ミッチトップとは、ハダニを食べる天敵ダニ(チリカブリダニなど)を製品化したものです。化学薬剤を使わずにハダニを抑えることができるため、特にハウス栽培や受粉に蜂を使っているケースで活用しています。

天敵を使う場合のポイントはこちらです。

  • ハダニが少ないうちに導入するのが効果的(すでに大量発生してからでは対応が遅れる)
  • 天敵に影響する農薬は使えなくなるため、薬剤との組み合わせには注意が必要
  • 家庭菜園では導入コストがかかるため、まずは気門封鎖剤からはじめるのが現実的

家庭菜園では天敵の活用は少し難易度が上がりますが、「薬剤を使いたくない」という方の選択肢のひとつとして覚えておくとよいでしょう。

ハダニ対策でよくある疑問

「何回散布すればいいの?」「木酢液は効くの?」など、よくある疑問を整理します。

何回散布すれば収まる?

ハダニの卵は薬剤が効きにくいため、3〜5日おきに3回程度繰り返すのが目安です。

1回だけでは成虫を減らせても卵が残ります。孵化したタイミングに合わせて追いかけるように繰り返すことで、徐々に個体数が減っていきます。「1回撒いたけど効かない」という場合は、量か回数が不足していることが多いです。

木酢液や重曹スプレーは有効?

即効性は低いですが、予防的な使用や軽微な発生初期であれば補助的に使えます。

ハダニが大量発生している状態では、木酢液や重曹スプレーだけでは対応が追いつかないことが多いです。発生が少ない段階での予防的散布として使うか、気門封鎖剤と組み合わせる形が現実的です。

農薬(殺ダニ剤)は家庭菜園でも使える?

家庭菜園向けに登録のある殺ダニ剤もありますが、使用前に「家庭菜園可」の表示とラベルの使用方法を確認してください。
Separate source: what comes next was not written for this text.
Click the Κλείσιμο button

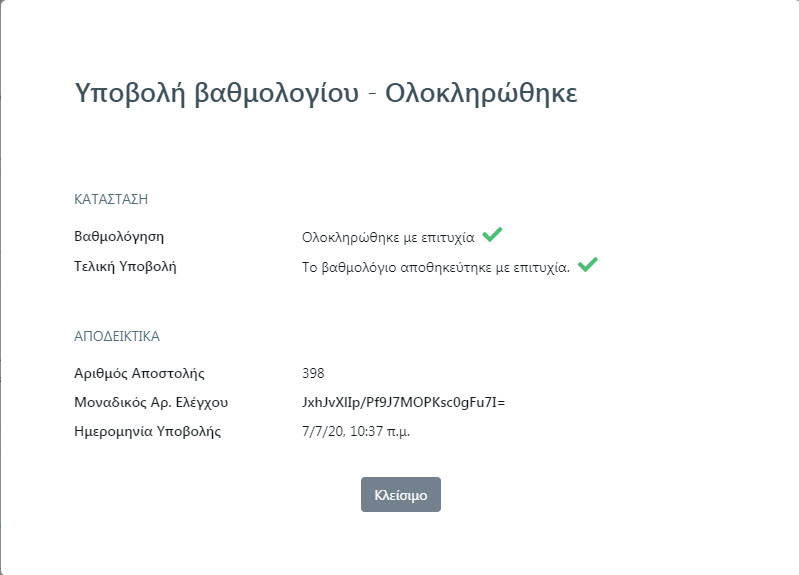tap(401, 494)
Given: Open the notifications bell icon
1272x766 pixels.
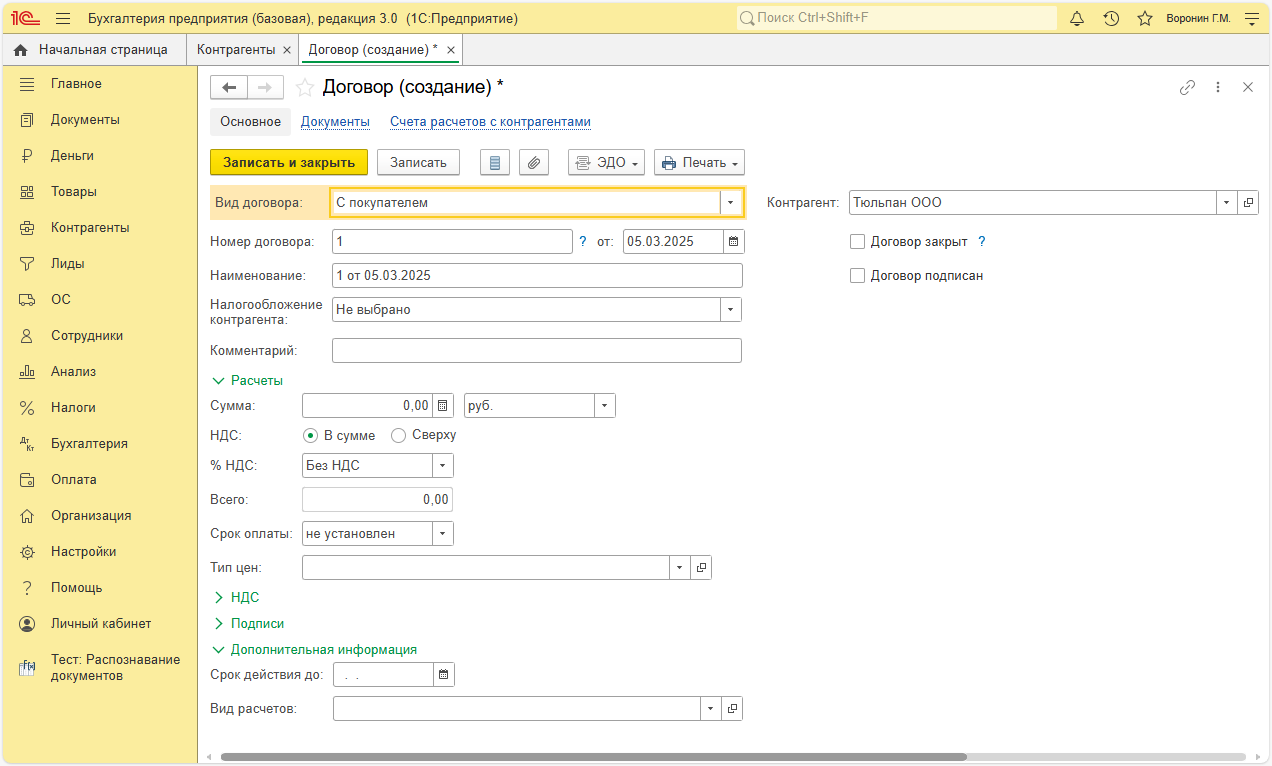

農薬は登録されている用途以外には使用できないルールがあります。同じ薬剤でも「農業用」と「家庭菜園用」で登録が異なる場合があるため、購入前にパッケージを確認することをおすすめします。

まとめ:早めに動くことがハダニ対策のいちばんの近道

ハダニは発見が遅れるほど対処が大変になります。日頃の観察と早期対応が、被害を最小限に抑えるカギです。

この記事のポイントをまとめます。

  • 葉の白い点々・かすれた色は要チェック。気づいたら葉の裏を確認する
  • 乾燥させないことがハダニ予防の基本
  • 気門封鎖剤は葉の裏にたっぷり、数回繰り返すことで効果が出る
  • 「量が足りていないから収まらない」というケースが非常に多い
  • 天敵(ミッチトップなど)の活用も選択肢のひとつ

丹羽いちご園でも、初期対応が遅れて被害が広がった経験があります。「少し変だな」と思ったその日に葉の裏を見て、ハダニがいたらすぐに動く。その習慣をつけることが、ハダニとの戦いでいちばん大事なことだと私は感じています。